The post COVID-19 world with an economically weaker EU in a more carnivorous world will need a sharper focus for the CSDP

Three. When budgets are tight, R&D and innovation are usually the first things to be sacrificed as priority is given to current operations. Indeed discussions on the EU’s next financial framework indicate that funding for the EU Defence Fund has plummeted to between €7 and 8bn and funding for military mobility (essential to get forces to the action quickly enough to be useful) cut from €6.5bn to zero. We have to hope that some of the projected funding is restored as technology is changing the nature of conflict quickly. Russia and China are leading the way in offensive cyber, data management fuelled by AI and 5G connectivity, the military use of space, hypersonic missiles and electronic warfare. Europe has to stay in the game and therefore the new DG in the Commission, led by Thierry Breton, has a crucial role to play in identifying the EU’s strengths and weaknesses in the technology area and in shaping a future European defence industrial base that will help Europe to catch up where it has to. A defence technology strategy can help member states to ring fence investments in the game changer technologies with military applications.

Four. Different EU member states have been out and about on different military operations over the past three decades. Some have prioritised Afghanistan, others Iraq or the Balkans or the Sahel, still others UN peacekeeping or collective defence in central and Eastern Europe. The nearly 30 CSDP missions to date and all over the world have not revealed a common EU centre of gravity or clear security strategy. Often they have appeared ad hoc and driven by opportunity rather than necessity. Yet the post COVID-19 world with an economically weaker EU in a more carnivorous world will need a sharper focus for the CSDP. Fewer missions but more linked to the EU’s threat landscape and security interests and with much greater participation by EU member states to share the burden. This is in marked contrast to the handful of EU countries that have sent forces to support France in its counter-terrorism and capacity building operations in Mali and the wider Sahel region, or the only seven EU countries that joined NATO’s UN-endorsed air campaign in Libya in 2011. The EU needs to devise a stabilisation strategy for its periphery and a set of military engagements precisely tailored to its core objectives.

Five. As one’s own capabilities decline, finding willing and able partners to help you out and supply extra resources becomes ever more useful. The EU has benefited via NATO from the defence contribution to its security from some long-standing partners, notably the US, the UK, Canada, Norway and Turkey. Three of these allies have become difficult partners for the EU as they have moved away from its economic model and its integrationist values. Disagreements in these areas can also tug at the security relationship as evidenced in the UK’s post-Brexit rejection of a structured involvement in the CSDP and EU defence programmes. The US has recently announced the pull out of its special forces and drones from the Sahel putting France in a difficult position. Turkey meanwhile has clashed with France over its presence in Syria and its assertive maritime deployments off the coast of Cyprus. So this is not an optimal time for the EU to build effective defence partnerships in support of CSDP priorities with these three prickly nationalist-minded countries. And yet the diplomatic clout, and modern military capabilities together with interventionist cultures of these countries simply make them too vital to give up on. Simply put, things will go better if they play along rather than stay on the sidelines or even undercut the EU’s purpose. This will be a key test of the diplomatic skills of High Representative Borrell and of the major EU leaders such as Emmanuel Macron and Angela Merkel.
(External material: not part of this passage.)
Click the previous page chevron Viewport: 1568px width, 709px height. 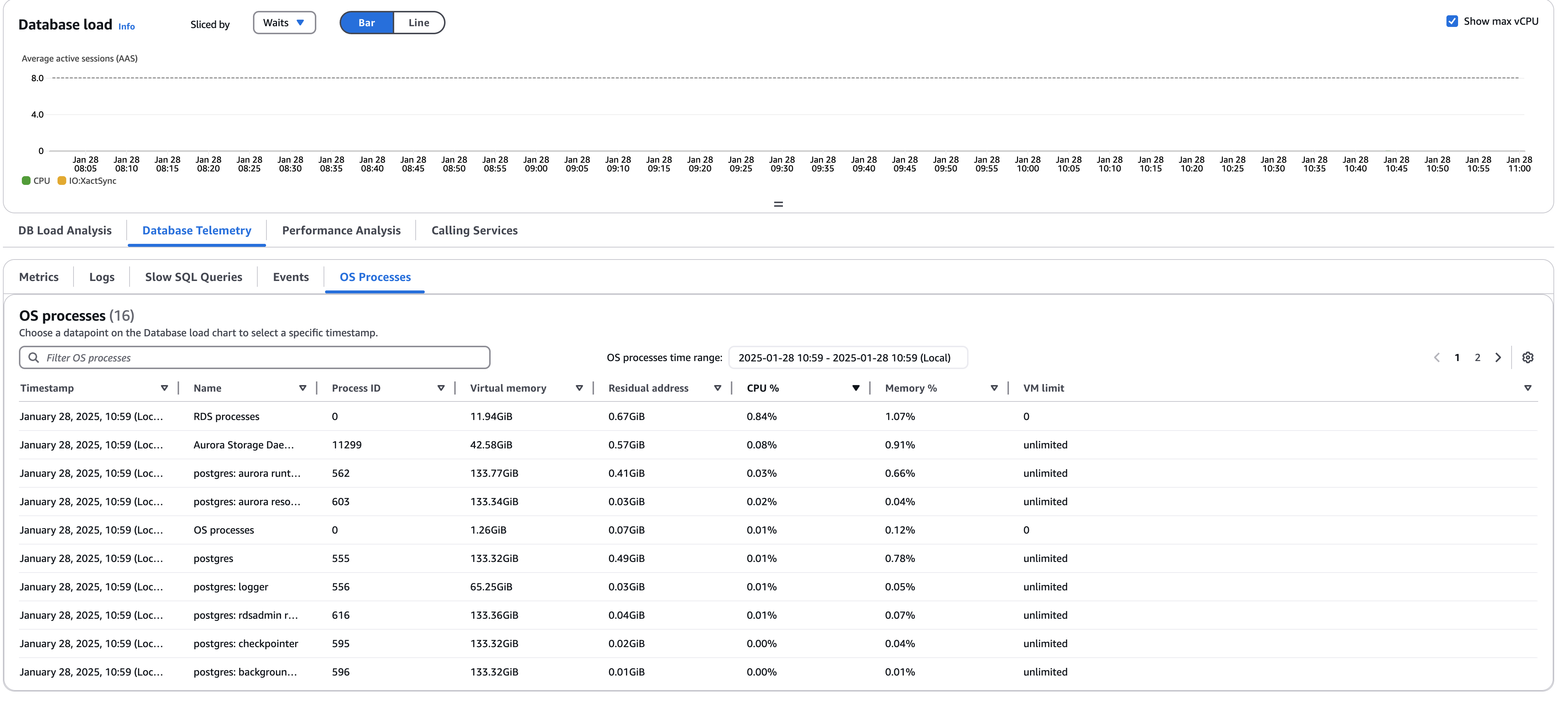[1437, 358]
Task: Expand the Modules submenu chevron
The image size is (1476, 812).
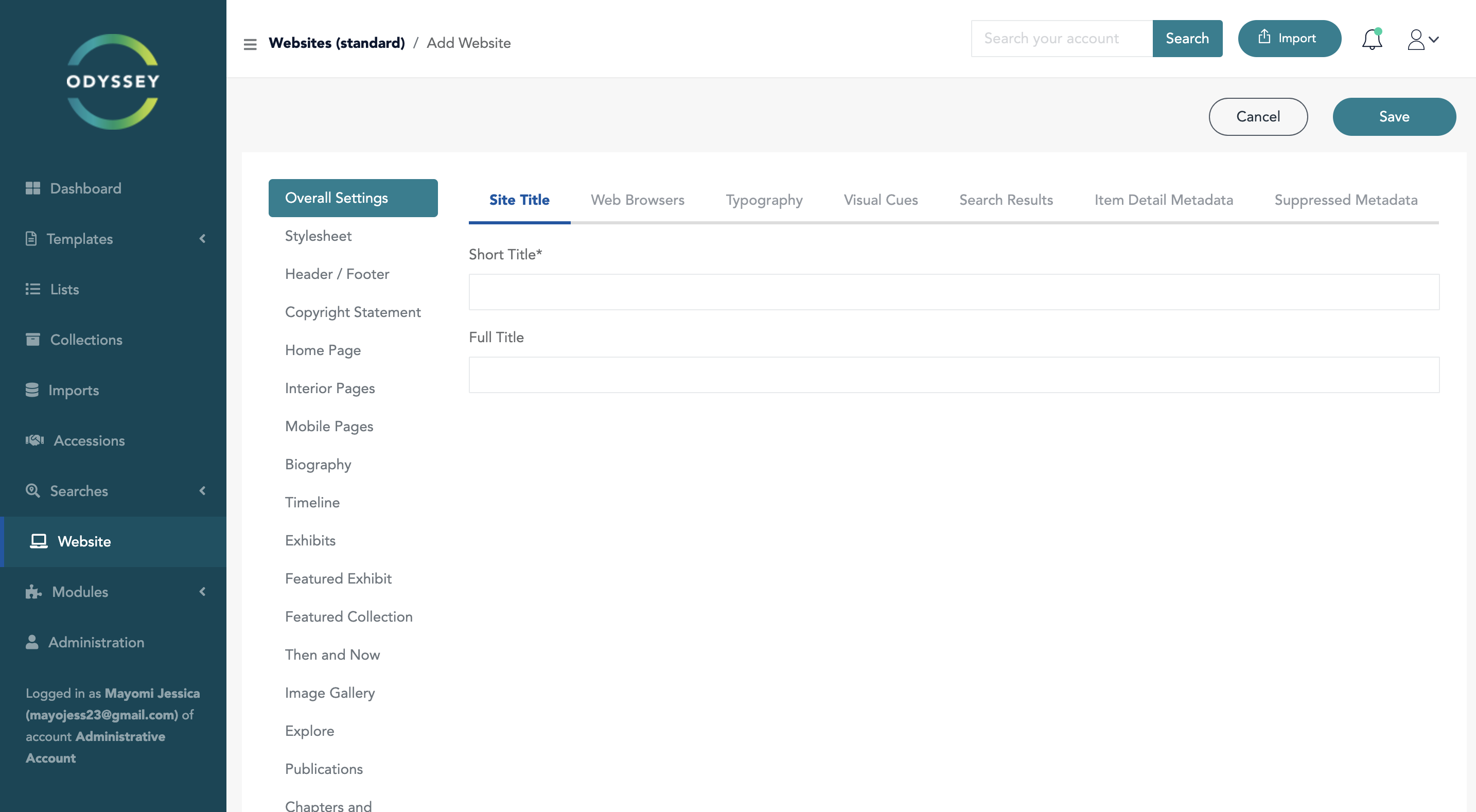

In military culture the most difficult manoeuvre is an organised retreat which extracts the force intact from a tricky situation; and allows it to bounce back for victory later on. An organised retreat requires skill and a clear set of priorities and impeccable discipline by everyone involved. This is now the challenge of declining defence spending so that the health crisis does not turn into a security crisis for the EU.